A contract assignment allows you to evaluate candidates you’re unsure about. If they’re right for your team, extend a permanent offer. But before you get down on one knee, you need to know if the assignment was a fling or the real thing. Just like dating before marriage, here’s why you should consider a temp-to-hire strategy:
You can make sure it’s a match
In the world of dating, the first few weeks are full of excitement, but you’re probably a bundle of nerves. Both parties are putting their best foot forward, turning on the charm and figuring each other out. The same story applies to the business world.
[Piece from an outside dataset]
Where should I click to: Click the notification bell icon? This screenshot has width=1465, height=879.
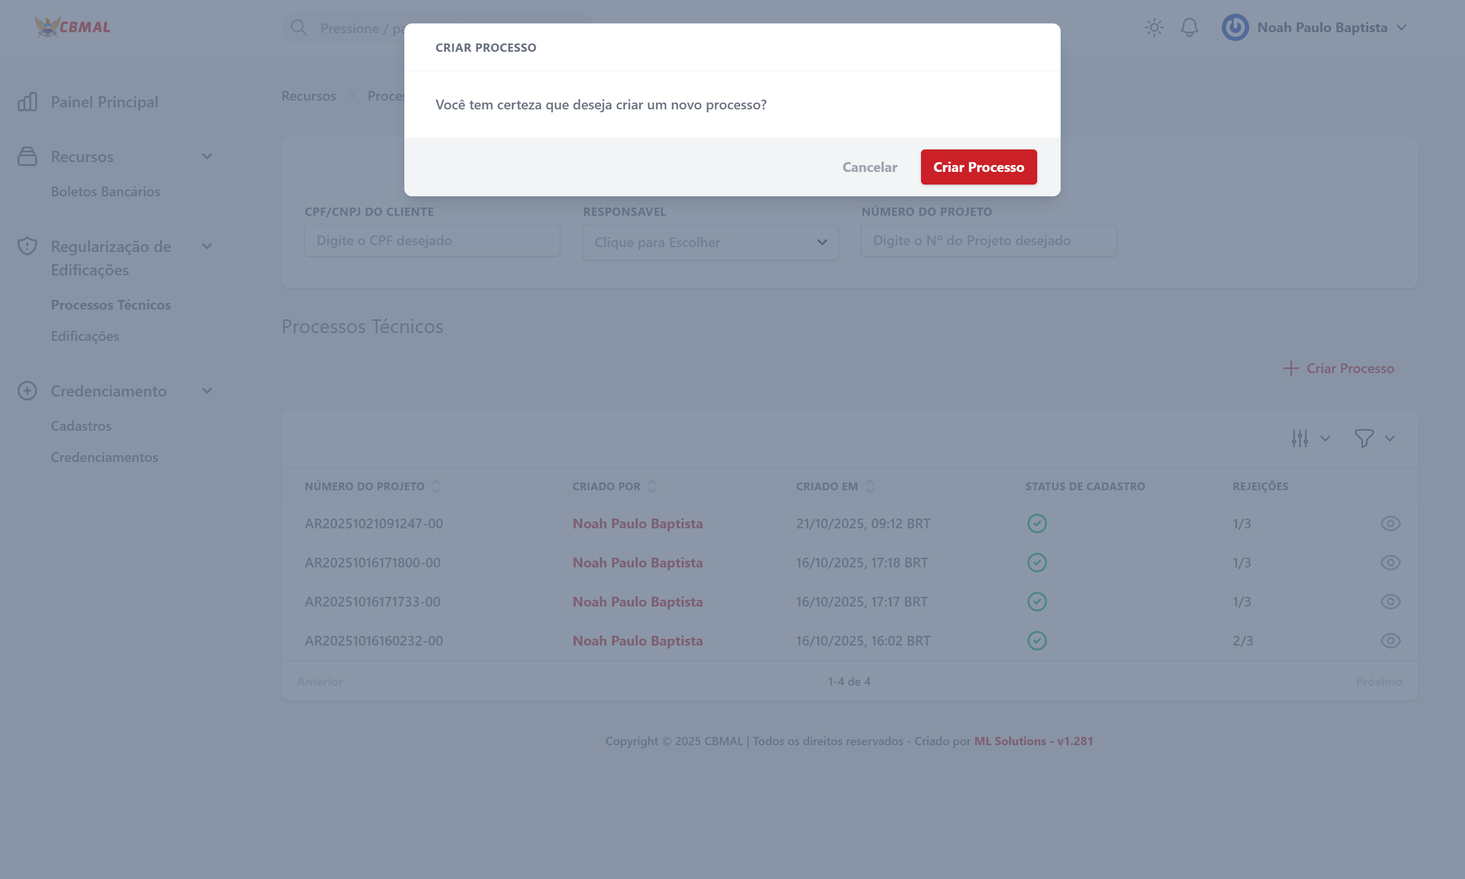(x=1189, y=27)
You’ll want to learn as much about the other person as you can, and make sure they’ll still be right down the road. To prevent getting “catfished” by the candidate, evaluate their performance in real time as they tackle challenges. Resumes and interviews are great, but nothing beats authentic action and wrestling real workplace issues. Do the temporary employee’s skill sets align with company needs? Look for temporary staff that meet every deadline, over-deliver and over-communicate to make sure they excel in everything they do.
In addition, a temp-to-hire strategy will give you clarity on whether the person aligns with company culture. Does their personality mesh with your team? Do they radiate positivity, or perpetuate pessimism? Pay attention to your temporary employee’s communication, adaptability and interpersonal skills. Like dating, these will be key ingredients to evaluate the success of the relationship long-term.
Low risk, high reward
Dating before marriage significantly drops the likelihood of divorce, according to Psychology Today. If you’re grappling whether it’s a good idea to hire a candidate full-time, take notes from romantic relationships. Divorce can be tricky, (not to mention pricy), and so can turnover.
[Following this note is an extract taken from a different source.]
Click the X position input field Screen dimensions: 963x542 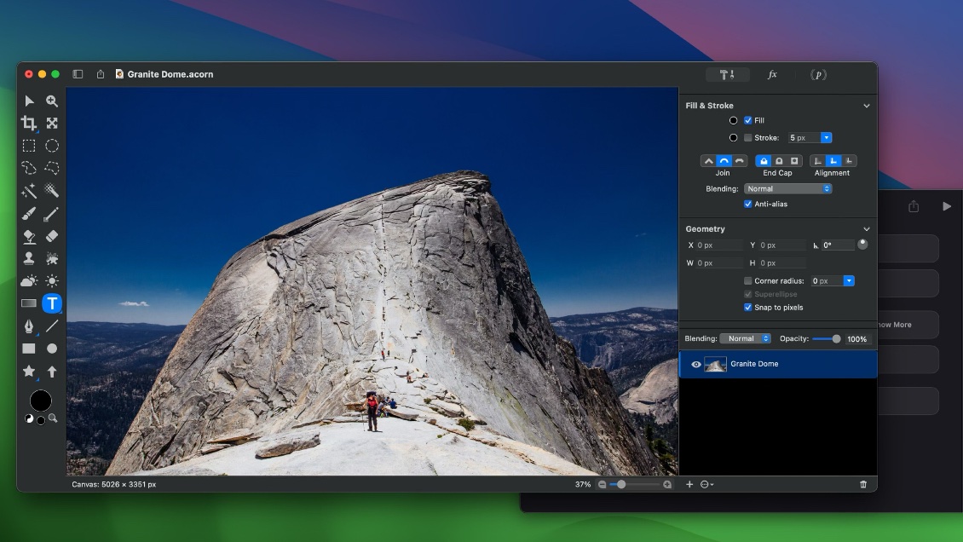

According to SHRM, turnover can cost an organization nearly 60 percent of an employee’s annual salary. A temp-to-hire strategy can reduce this risk. If the needs of your organization change after the temporary assignment, or you realize the employee won’t be a good fit, there’s no need to extend a permanent offer.
On the flip side, if the employee excels in their role, goes above and beyond and builds strong relationships with your staff, you may decide to tie the knot.
When you identify the right person to convert full time, the honeymoon phase should be a breeze. This employee already knows your unique business practices and culture from their temporary assignment. Temporary employees who realize your company is special, put in the effort and are excited about the future will lead to lasting relationships. Why not make a short-term contract a happily ever after?